According to the 1962 Missal of Bl. John XXIII the Extraordinary Form of the Roman Rite, today is the feast of St. Linus, the immediate successor of St. Peter in the government of the Church. He is mentioned after the apostles in the Roman Canon of the Mass (Eucharistic Prayer I). It is also the feast of St. Thecla, a virgin of Asia Minor in the early days of the Church. Her cultus, which is very ancient, goes back to the second century. She is considered the first woman martyr.


St. Pio or Pius of Pietrelcina
Born to a southern Italian farm family, the son of Grazio, a shepherd. At age 15 he entered the novitiate of the Capuchin Friars in Morcone, and joined the order at age 19. He suffered several health problems, and at one point his family thought he had tuberculosis. He was ordained at age 22 on 10 August 1910.

While praying before a cross on September 20, 1918, Padre Pio received the stigmata. He is the first priest ever to be so blessed. As word spread, especially after American soldiers brought home stories of Padre Pio following WWII, the priest himself became a point of pilgrimage for both the pious and the curious. He would hear confessions by the hour, reportedly able to read the consciences of those who held back. He was reportedly able to bi-locate, levitate, and heal by touch.

In 1956 he founded the House for the Relief of Suffering, a hospital that serves 60,000 a year. Padre Pio died on September 23, 1968 at age 81.

Today there are over 400,000 members worldwide in prayer groups begun by Padre Pio in the 1920s.

His canonization miracle involved the cure of Matteo Pio Colella, age 7, the son of a doctor who works in the House for Relief of Suffering, the hospital in San Giovanni Rotondo. On the night of June 20, 2000, Matteo was admitted to the intensive care unit of the hospital with meningitis. By morning doctors had lost hope for him as nine of the boy's internal organs had ceased to give signs of life. That night, during a prayer vigil attended by Matteo's mother and some Capuchin friars of Padre Pio's monastery, the child's condition improved suddenly. When he awoke from the coma, Matteo said that he had seen an elderly man with a white beard and a long, brown habit, who said to him: "Don't worry, you will soon be cured." The miracle was approved by the Congregation and Pope John Paul II on 20 December 2001.
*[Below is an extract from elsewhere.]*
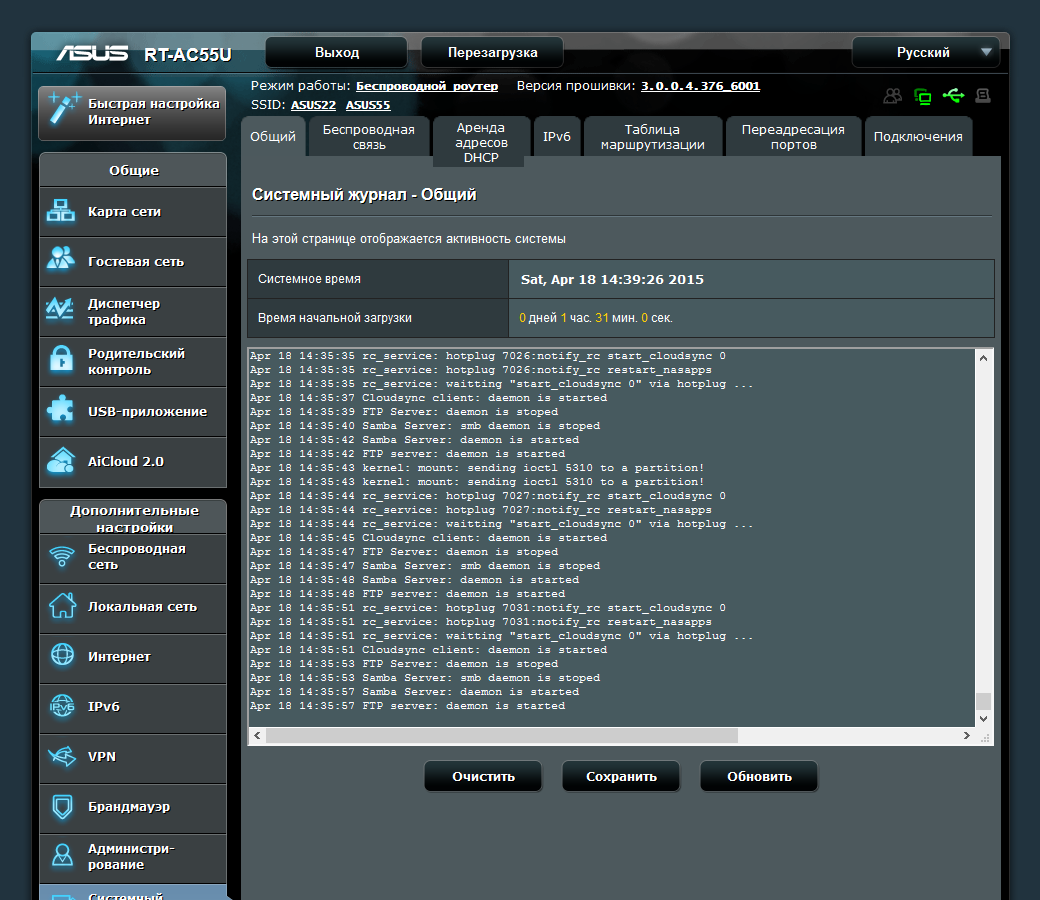The height and width of the screenshot is (900, 1040).
Task: Switch to the IPv6 log tab
Action: pyautogui.click(x=556, y=137)
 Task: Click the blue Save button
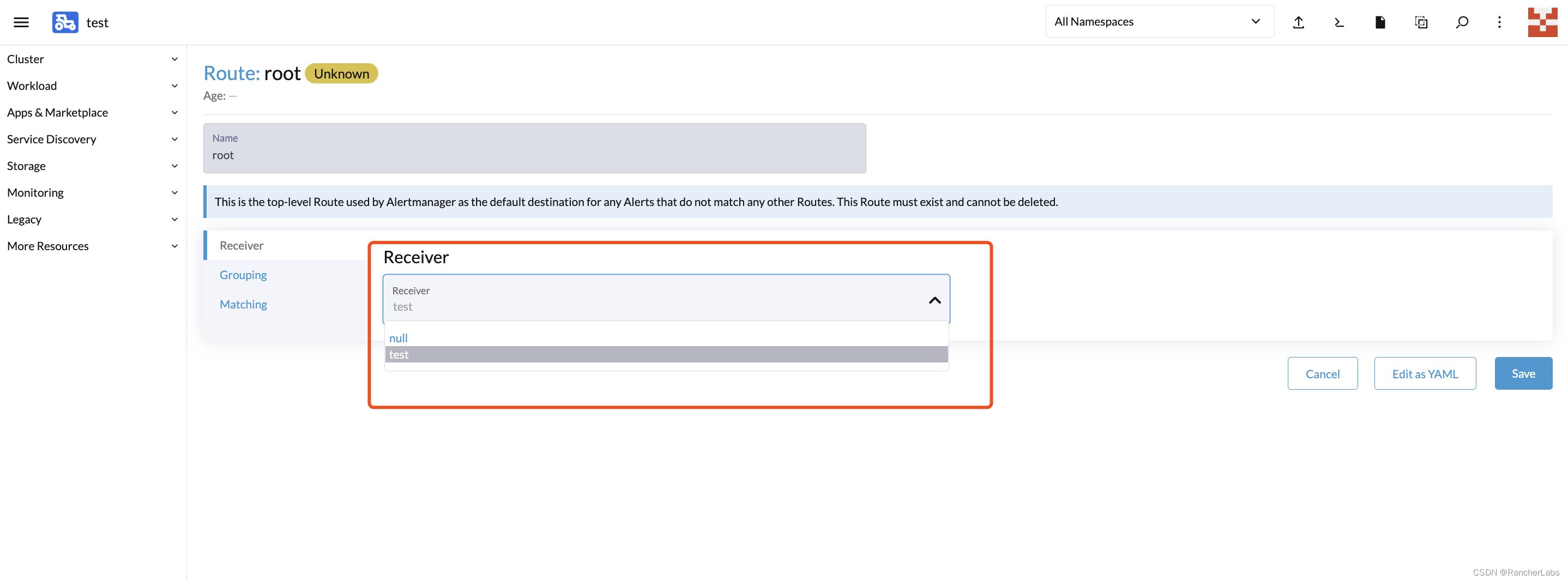pos(1522,373)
—Adapted from the Discount Catholic Store, Inc.

Things to Do:


St. Linus
Following the crucifixion of Peter, Linus, who had served as an assistant to the apostle, continued the leadership of the Church, for once the Christian faith had been firmly established in Rome, Peter and Paul had commended Linus to this responsibility. However, because the one-man episcopate had not yet emerged in Rome, we have no way of knowing exactly what duties were expected of Linus. In a letter directed to the Oriental churches, Linus told how Peter's body was taken from the cross by Marcellus, bathed in milk and wine, and embalmed with precious spices.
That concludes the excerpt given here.